Daily Mail : THE SPY THEY CALLED THE QUIET MAN: MATHS GENIUS, LONER AND CYCLING FANATIC AT THE CENTRE OF MYSTERY

Thursday, August 26, 2010

THE SPY THEY CALLED THE QUIET MAN: MATHS GENIUS, LONER AND CYCLING FANATIC AT THE CENTRE OF MYSTERY [scroll down]

Few who crossed Gareth Williams’s path would have been surprised to learn that he was a spy.

A mild-mannered loner, who preferred cycling on gruelling lone runs to the pub or clubs, acquaintances knew him as ‘the quiet man’.

His landlady for a decade, Jenny Elliott, yesterday recalled how the 31-year-old bachelor lived without a TV in the annexe of her home, often hearing him working alone on the tapes she knew were part of his work.

‘There was never noise, never a problem,’ she said. ‘He was the perfect person to have in your home... a genuinely nice, decent man.’

Retired office worker Mrs Elliott, 71, and her husband Brian came to know Mr Williams well during the ten years he spent with them at their £500,000 home in the Prestbury area of Cheltenham, while he worked for GCHQ, the government’s listening centre.

‘It’s a real tragedy,’ she said. ‘Gareth was a really nice guy who was polite and mild-mannered and wouldn’t hurt a fly.

‘When someone has lived with you for ten years you get to know them really well, and Gareth almost became a part of the family.

‘Gareth was a very likeable person but didn’t really have any friends as such.
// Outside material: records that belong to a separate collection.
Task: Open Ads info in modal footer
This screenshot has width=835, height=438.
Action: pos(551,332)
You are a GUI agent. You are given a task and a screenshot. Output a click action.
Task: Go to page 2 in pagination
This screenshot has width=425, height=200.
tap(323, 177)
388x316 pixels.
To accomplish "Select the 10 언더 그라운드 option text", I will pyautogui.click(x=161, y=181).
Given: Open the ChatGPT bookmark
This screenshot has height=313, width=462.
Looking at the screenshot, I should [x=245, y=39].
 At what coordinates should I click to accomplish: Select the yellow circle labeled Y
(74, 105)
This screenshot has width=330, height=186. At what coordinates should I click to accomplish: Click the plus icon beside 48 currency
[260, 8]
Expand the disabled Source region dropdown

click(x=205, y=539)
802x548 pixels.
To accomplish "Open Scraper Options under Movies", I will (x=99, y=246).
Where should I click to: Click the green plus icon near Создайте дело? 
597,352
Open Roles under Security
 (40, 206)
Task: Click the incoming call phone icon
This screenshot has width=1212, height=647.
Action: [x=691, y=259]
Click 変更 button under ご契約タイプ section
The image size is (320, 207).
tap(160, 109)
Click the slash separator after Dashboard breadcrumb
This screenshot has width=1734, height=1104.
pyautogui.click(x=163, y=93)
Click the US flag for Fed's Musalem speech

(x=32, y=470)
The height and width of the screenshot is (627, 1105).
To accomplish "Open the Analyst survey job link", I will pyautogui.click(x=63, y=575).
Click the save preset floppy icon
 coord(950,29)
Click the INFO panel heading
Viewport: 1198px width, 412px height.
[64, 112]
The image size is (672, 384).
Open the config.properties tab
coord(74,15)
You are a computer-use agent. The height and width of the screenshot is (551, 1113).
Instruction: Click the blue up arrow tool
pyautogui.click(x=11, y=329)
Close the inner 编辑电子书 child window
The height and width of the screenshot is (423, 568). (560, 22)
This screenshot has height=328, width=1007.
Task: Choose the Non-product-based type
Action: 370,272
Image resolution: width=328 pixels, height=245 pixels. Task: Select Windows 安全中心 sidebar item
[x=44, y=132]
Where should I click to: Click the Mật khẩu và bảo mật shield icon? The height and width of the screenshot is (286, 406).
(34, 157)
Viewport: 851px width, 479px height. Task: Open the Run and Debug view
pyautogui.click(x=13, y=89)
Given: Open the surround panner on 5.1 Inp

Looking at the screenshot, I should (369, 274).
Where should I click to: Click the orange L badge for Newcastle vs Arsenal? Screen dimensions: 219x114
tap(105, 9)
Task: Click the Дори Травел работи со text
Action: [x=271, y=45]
He was a cycling fanatic and was forever off on some bike ride or another but never really had friends round.

'He was an extremely intelligent person but would not talk about his job as it was a secret, on account of working for GCHQ. All he told me was it was something to do with codes.’

The last time Mrs Elliott spoke to Mr Williams flat was two weeks ago, when he called to confirm when he would be returning to Cheltenham from London.

He was a keen cyclist with the Cheltenham and County Club and took part in uphill races - coming eighth in a recent event.

Mrs Elliott said she did not remember him ever bringing a girlfriend back to the self-contained flat, comprising a bathroom, bedroom and kitchen, above her garage.

’That’s not to say he didn’t meet girls. But if he did, he certainly didn’t talk about them to me.

‘Gareth occasionally said he was meeting some of the guys from work for a quiet drink but he wouldn’t tell me who they were or where they were going and I never pried.

'He never had a television and I never heard music coming from the flat. He was the perfect tenant and I doubt I’ll be able to find one as good as him again.’

Mr Williams had a close friendship with former GCHQ colleague Raphael L’hoste-Morton, who now works for a young people’s charity in Gloucester.

Mr L’hoste-Morton denied having had a relationship with Mr Williams, and his mother Maryse said she would not comment on her son’s private life.

Mr Williams, a Welsh speaker, was raised in Holyhead on Anglesey by his father Ian, who worked at the nuclear power plant, and mother Ellen, together with sister Ceri.

Friends recall how it was his father who led Gareth to a love of cycling and together they were a frequent sight - even recently - pounding the roads of Anglesey.

According to his uncle William Hughes, it was always apparent that Gareth was an outstandingly bright boy.

‘The family knew this from a very, very young age. He was a very clever lad. When he was at secondary school he would go to university one day a week.’

According Mr Hughes, Gareth graduated at the age of only 19 from Bangor University and went on to Cambridge to continue his studies.

‘He was quiet, unassuming. When he came home on his weekends and holidays he’d be on his bicycle riding around the lanes of Anglesey.

‘He worked for GCHQ for many years. We knew he was working in London, but he’d never talk about his work and the family knew not to ask really. We didn’t know what he was doing. He never spoke about it.’

Mr Hughes added that to learn of the murder was a terrible shock.

‘I got a phone call... I couldn’t believe that such a thing had happened.’

John Barnes, who once worked with Gareth Williams’s father and who regularly cycled with the two men, said: ‘Gareth was brilliant at maths - a genius.’

Mr Williams’s parents were abroad on holiday when their son’s death was discovered and were said to be staying last night in London. Scotland [sic]

Yard detectives were at the family home in Holyhead, where they were speaking with the dead man’s sister, Ceri Subbe, who lives with her doctor husband, Christian.